I was wondering if I am ready to put plants in. I have NEVER used live plants, aside from some "betta bulbs" I bought once. Basically, I need some help with my shopping list. What else do I need to buy and what types of plants are hardy and will grow well in my tank? As stated earlier, I am new to this and I may need some simple step by step instructions.

Do I need fertilizers?
Is co2 absolutely necessary? If so, what is a good one I can buy from either Petsmart or Petco?
Do I need to remove all of the gravel and put in different substrate?
Is the new bulb a good idea or should I just stick with the one that came with my tank?

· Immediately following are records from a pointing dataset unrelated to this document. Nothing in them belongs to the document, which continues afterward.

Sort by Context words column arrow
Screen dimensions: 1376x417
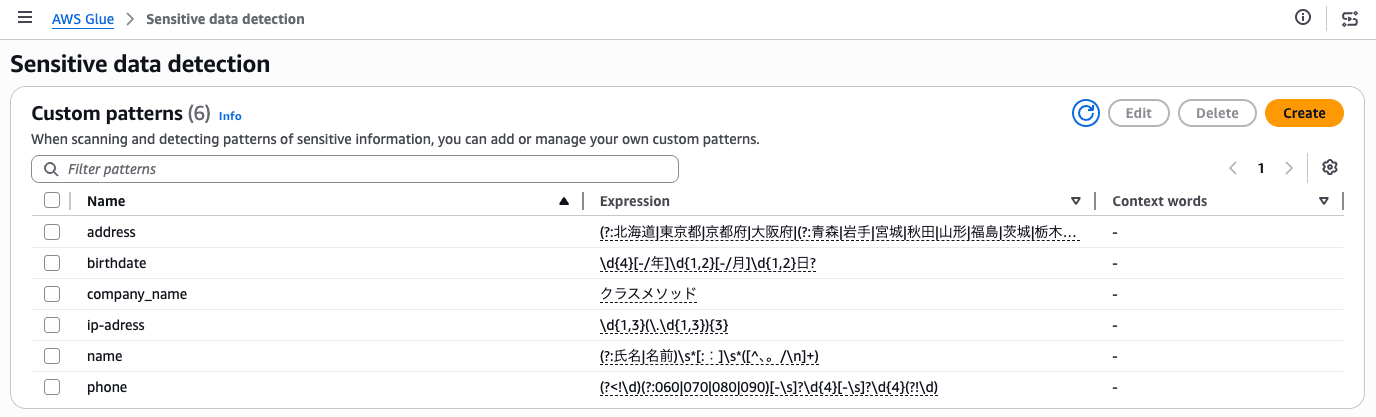[1324, 201]
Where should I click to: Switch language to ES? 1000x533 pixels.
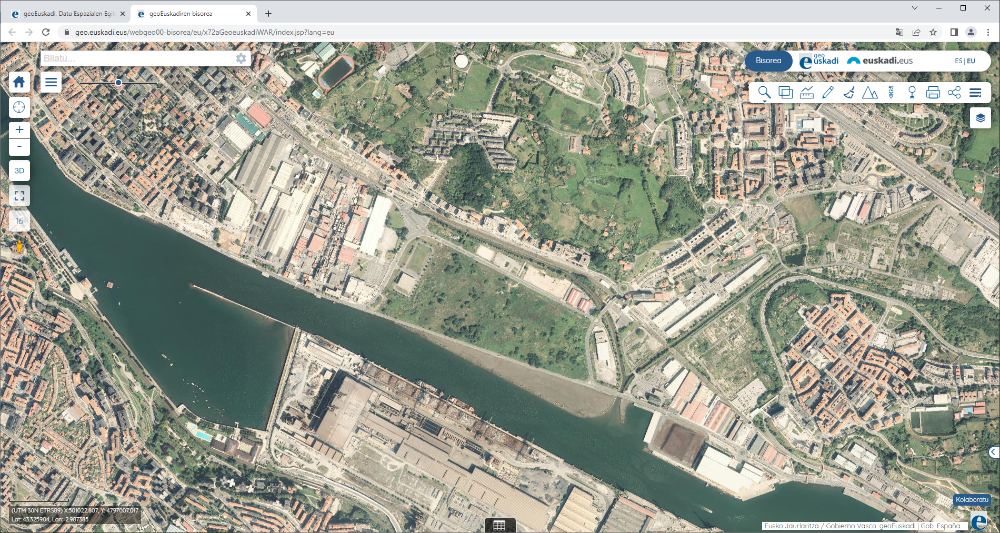959,61
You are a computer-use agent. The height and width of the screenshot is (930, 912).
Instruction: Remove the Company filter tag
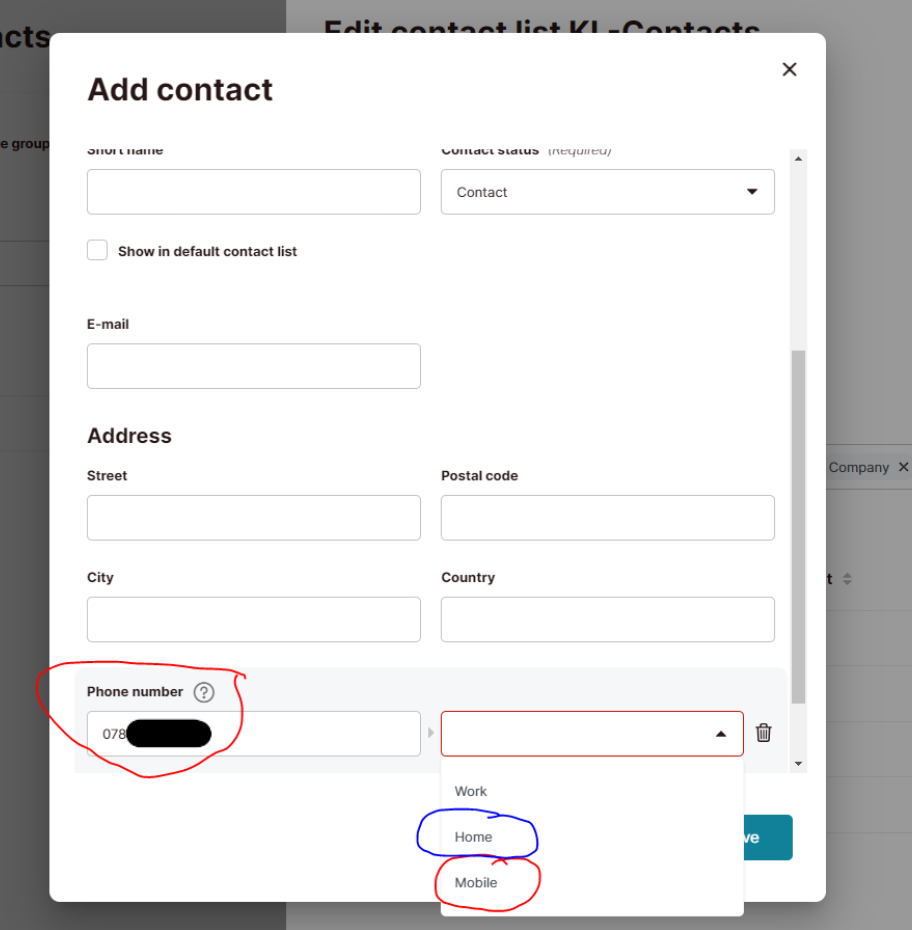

This tank is only for my betta and possibly some bamboo shrimp that aren't doing so well in another tank due to my dojo loaches smacking them around.

I am so excited about this tanks and any suggestions would be great.

Thanks,
Kaycee


----------



## jbrown5217 (Nov 9, 2011)

No co2 is necessary, I will recommend flourish excel however (I use this). Gravel will work just fine. As for the bulb make sure you get a bulb that is 5000k - 6500k range. These lights imitate natural daylight. I am going to recommend low - med light as most of the plants I am going to recommend will do well in that sort of light. Also low light is < 1 watt per gallon and med light is == 1 watt per gallon. You may have some difficulty finding exactly that, but you should be fine.

I have been having great success with Java Ferns, Java Moss, willow hydro, and wisteria. My Banana plant is doing ok, but not thriving as much as my other. All these plants would work well in your tank.

I am going to suggest wisteria as it looks awesome grows pretty fast and when you trim it, you can replant them to start a new stem of it. Any of the above will work very well for your tank as well.

Good luck


----------



## Kayceekins (Dec 29, 2011)

Thanks! I took your advice and bought some java ferns and wisteria. I also got anubias that is attached to some driftwood. The guy at Petco even gave me a few plants for free. Although, I'm not really sure what 2 of them are. Haha. He just stuck them in the bag. I ended up getting a light timer and the new bulb too and it makes my betta look stunning. This new project is turning out great. Thanks so much for the advice.


----------



## jbrown5217 (Nov 9, 2011)

np, I would also make sure to tie your java fern to driftwood or rocks. There is something about where if you bury the rhizomes (I think) the plant won't grow and will rot.

Also root tabs will probably help the wisteria out.

Also check your wisteria, I bought some from petco once and I later learned that it wasn't an aquatic wisteria.

Here is a picture of the wisteria that you should get.


----------



## Kayceekins (Dec 29, 2011)

The Petco employee did not mention that. >.>
How would I go about doing that?
What should I use to tie it down and can I just go pick out a rock outside and stick it in some boiling water?


----------



## jbrown5217 (Nov 9, 2011)

I use fishing line to tie down my java ferns to rocks. You can also use fine threads if you prefer. 

And yea that is what I did with my rock it worked out pretty well for me.


----------